UMGEBLÄTTERT: Bücher und Autoren heute in den Feuilletons – und Gespenstisches über die NSU

Jeden Morgen blättern wir für Sie durch die führenden Tageszeitungen – damit Sie schnell einen Überblick haben, wenn Kunden ein bestimmtes Buch suchen oder Sie nach einer Idee für einen aktuellen Büchertisch.

Und wenn Sie eine spannende Rezension anderswo finden: Schicken Sie uns schnell eine Mail?

Frankfurter Rundschau

Geert Buelens ist Europas Dichtern in den Ersten Weltkrieg gefolgt: Europas Dichter und der Erste Weltkrieg (Suhrkamp).

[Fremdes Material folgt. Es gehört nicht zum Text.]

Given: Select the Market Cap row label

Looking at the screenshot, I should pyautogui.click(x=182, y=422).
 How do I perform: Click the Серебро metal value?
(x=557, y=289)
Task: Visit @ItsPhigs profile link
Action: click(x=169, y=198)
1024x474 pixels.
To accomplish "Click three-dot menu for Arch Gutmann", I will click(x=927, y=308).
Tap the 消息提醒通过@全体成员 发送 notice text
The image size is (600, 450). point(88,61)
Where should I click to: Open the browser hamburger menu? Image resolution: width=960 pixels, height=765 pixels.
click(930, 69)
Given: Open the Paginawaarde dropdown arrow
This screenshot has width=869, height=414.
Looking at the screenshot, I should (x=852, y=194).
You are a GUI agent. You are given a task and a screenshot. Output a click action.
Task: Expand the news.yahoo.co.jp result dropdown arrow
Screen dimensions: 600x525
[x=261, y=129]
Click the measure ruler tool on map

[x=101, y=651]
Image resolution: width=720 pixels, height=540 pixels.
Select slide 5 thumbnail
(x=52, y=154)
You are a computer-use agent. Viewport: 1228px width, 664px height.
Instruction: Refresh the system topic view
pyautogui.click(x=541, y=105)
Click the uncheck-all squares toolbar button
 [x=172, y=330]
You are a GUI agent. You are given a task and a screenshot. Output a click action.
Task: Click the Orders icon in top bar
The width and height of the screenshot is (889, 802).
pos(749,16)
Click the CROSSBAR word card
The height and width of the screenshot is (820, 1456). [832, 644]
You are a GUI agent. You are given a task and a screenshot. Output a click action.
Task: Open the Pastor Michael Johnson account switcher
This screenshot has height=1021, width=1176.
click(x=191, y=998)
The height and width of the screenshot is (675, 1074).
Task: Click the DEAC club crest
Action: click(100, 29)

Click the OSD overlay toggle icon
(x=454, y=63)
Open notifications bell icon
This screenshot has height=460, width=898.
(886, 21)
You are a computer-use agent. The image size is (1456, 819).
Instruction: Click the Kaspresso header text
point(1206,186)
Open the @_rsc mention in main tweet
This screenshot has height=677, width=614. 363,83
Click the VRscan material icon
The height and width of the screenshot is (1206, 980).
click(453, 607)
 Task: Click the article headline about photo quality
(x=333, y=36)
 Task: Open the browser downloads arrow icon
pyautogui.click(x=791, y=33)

Frankfurter Allgemeine Zeitung

Ein erstes fundiertes Buch zu den NSU-Morden: Stefan Aust und Dirk Laabs bringen in Heimatschutz (Pantheon Gespenstisches ans Licht der Öffentlichkeit.

Korrupte Justiz, korrupte Polizei, unmenschliche Lager: in Putins Sowjetunion 2.0 hat sich nicht viel geändert, weiß Michail Chodorkowski aus eigenem Erleben. Bei Galiani hat er Meine Mitgefangenen veröffentlicht.

Macht Tote lebendig: Alexander Schimmelbusch Die Murau Identität (Metrolit).

Jan Wiele über das „Geheime Deutschland des Arno Schmidt: So schuf sich der Bargfelder Klassiker einen privaten Gegenkanon.

Die Welt

Wieland Freund über Rowlings pseudonyme Krimis.

Süddeutsche Zeitung

Er landet glücklich inmitten der irischen Gesellschaft: Colum McCann Transatlantik (Rowohlt).

Vor der Buchmesse: Eine Anthologie finnischer Autorinnen: Alles absolut bestens bei mir (Edition Nautilus).

Im aktuellen Mittelweg schreibt Wolfgang Schivelbusch über Freiheit und Macht im Cyberspace.

Das politische Buch
Igor Janke Viktor Orban. Ein Stürmer in die Politik (Schenk): eine „unfreiwillige Selbstentlarvong“ (Michael Frank).

Hans Mommsen Das NS-Regime und die Auslöschung des Judentums in Europa (Wallstein).